That first day on the street taught Faid a crucial lesson about authentic connection – it takes patience. In busy London, three hours passed before any of the strangers he approached agreed to be interviewed. But he persevered, asking the same question over and over: “If you could change one thing in society, what would it be?” The answers he received were wildly different, ranging from “more love and understanding” to “less immigration”. 

This diversity of responses reshaped his understanding of what it would take to create genuine social change: real open listening to other perspectives. “I realised it was important, because so much of what we have now – Trump, Brexit – is because we don’t listen enough to people outside our own little bubbles.” This insight would eventually become the foundation for Dose of Society: Real People, Real Stories, a digital storytelling and social media platform which Faid co-founded with college friend Nii Lartey.  

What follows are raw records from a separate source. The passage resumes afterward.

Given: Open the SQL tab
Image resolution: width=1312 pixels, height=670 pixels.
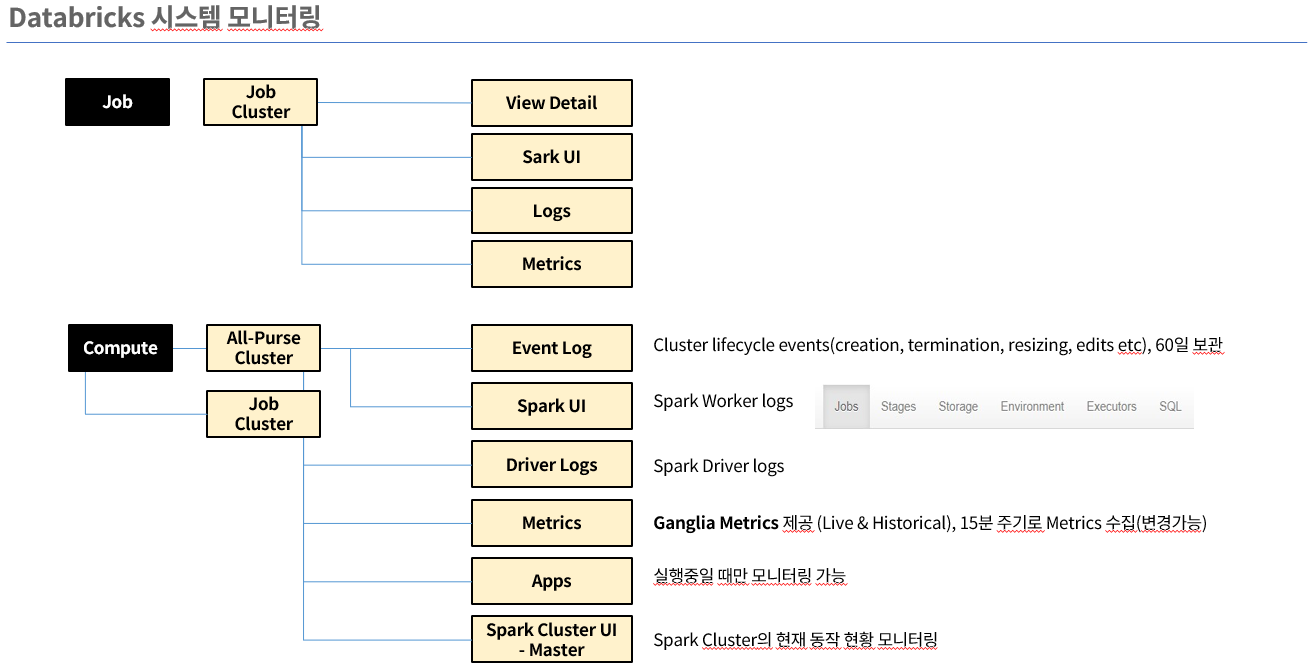Looking at the screenshot, I should click(1170, 407).
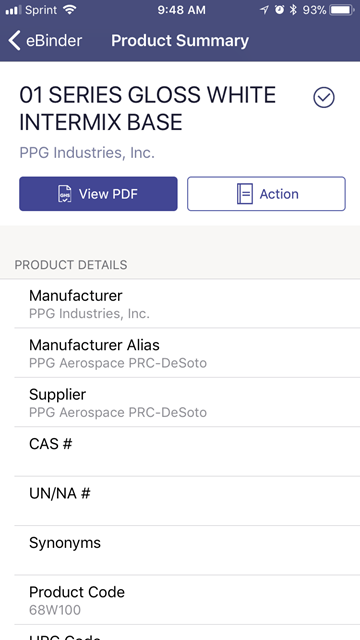Screen dimensions: 360x640
Task: Open the Action button
Action: [267, 194]
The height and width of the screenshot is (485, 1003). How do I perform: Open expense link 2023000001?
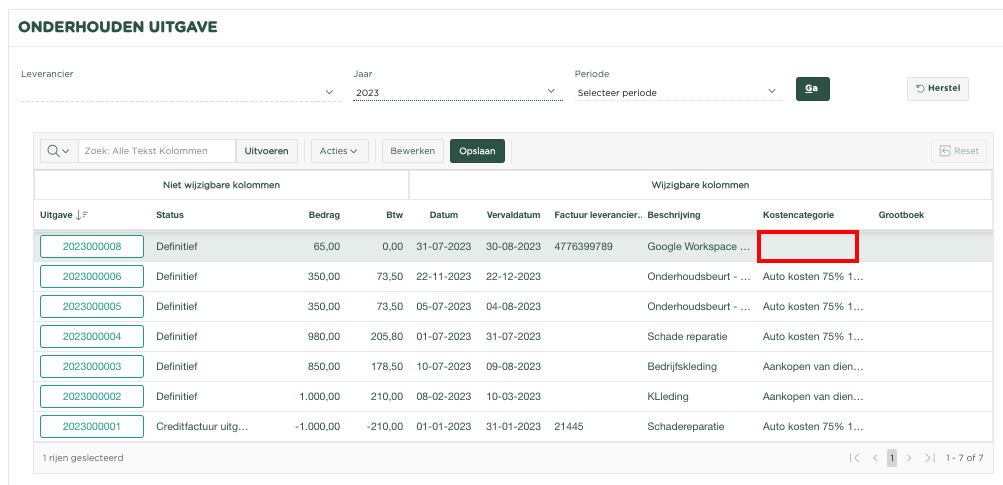click(x=92, y=427)
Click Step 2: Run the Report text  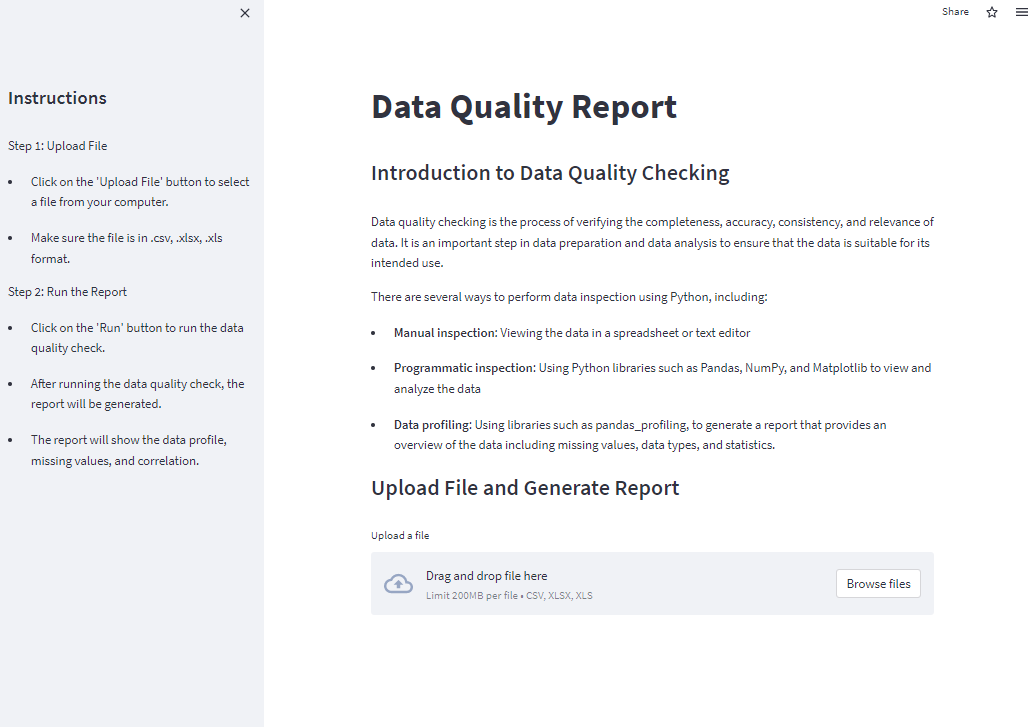coord(67,291)
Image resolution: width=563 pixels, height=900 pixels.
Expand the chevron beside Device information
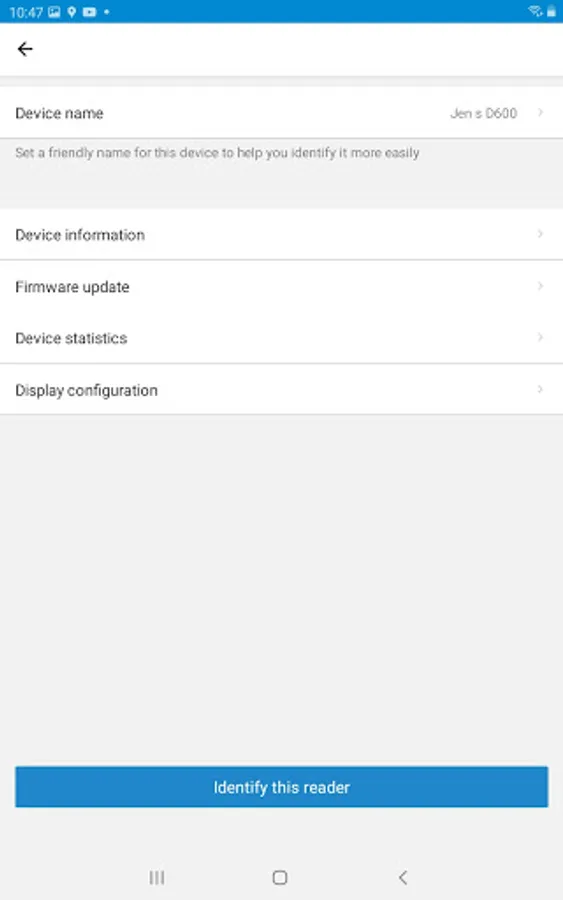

“We started Dose of Society in 2017, because we felt ordinary voices weren’t being heard,” says Faid. “The media often only spotlights celebrities or influencers.” Faid and Lartey wanted the platform to give young people in particular a space to share their authentic voices and personal perspectives on life, community and current affairs. The idea was to capture raw, unfiltered reflections from youth. 

Dose of Society gives a voice to everyday people – marginalised groups and communities that are often overlooked by mainstream media – through the creation of short, impactful videos that highlight perspectives ranging from street-level conversations to global humanitarian issues. At its core, the platform uses authentic digital storytelling to foster genuine connection and understanding. It does this with its interviews by prioritising authentic listening over performative engagement – crucial for starting conversations that can lead to more profound social connections and actions, not just feed the mill of passive online entertainment. 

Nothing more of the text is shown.